◆ ACTION ITEM ◆
If a line below holds the word "agent", count it; then say how many such lines there are and nothing else.

[Collected data entries]
_ _ _

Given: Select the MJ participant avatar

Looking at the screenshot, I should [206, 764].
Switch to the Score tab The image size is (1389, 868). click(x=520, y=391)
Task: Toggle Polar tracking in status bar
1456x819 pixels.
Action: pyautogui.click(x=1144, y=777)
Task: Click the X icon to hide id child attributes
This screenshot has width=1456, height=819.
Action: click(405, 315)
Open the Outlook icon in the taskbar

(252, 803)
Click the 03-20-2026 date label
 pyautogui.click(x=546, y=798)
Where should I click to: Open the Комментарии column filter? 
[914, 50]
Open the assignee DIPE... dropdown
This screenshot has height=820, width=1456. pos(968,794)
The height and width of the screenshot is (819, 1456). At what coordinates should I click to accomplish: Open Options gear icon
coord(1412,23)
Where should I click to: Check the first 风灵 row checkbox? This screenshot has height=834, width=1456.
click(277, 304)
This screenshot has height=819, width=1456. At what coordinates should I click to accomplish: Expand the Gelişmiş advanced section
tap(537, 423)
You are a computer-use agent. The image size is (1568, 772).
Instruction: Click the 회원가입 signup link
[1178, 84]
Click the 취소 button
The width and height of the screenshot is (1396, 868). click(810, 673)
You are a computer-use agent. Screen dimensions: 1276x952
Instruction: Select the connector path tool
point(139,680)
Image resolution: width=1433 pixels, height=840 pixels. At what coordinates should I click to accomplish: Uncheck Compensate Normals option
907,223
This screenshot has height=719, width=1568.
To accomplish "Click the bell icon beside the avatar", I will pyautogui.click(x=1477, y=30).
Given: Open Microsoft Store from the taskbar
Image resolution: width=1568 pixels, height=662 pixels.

_ _ _

◆ RESPONSE ◆
2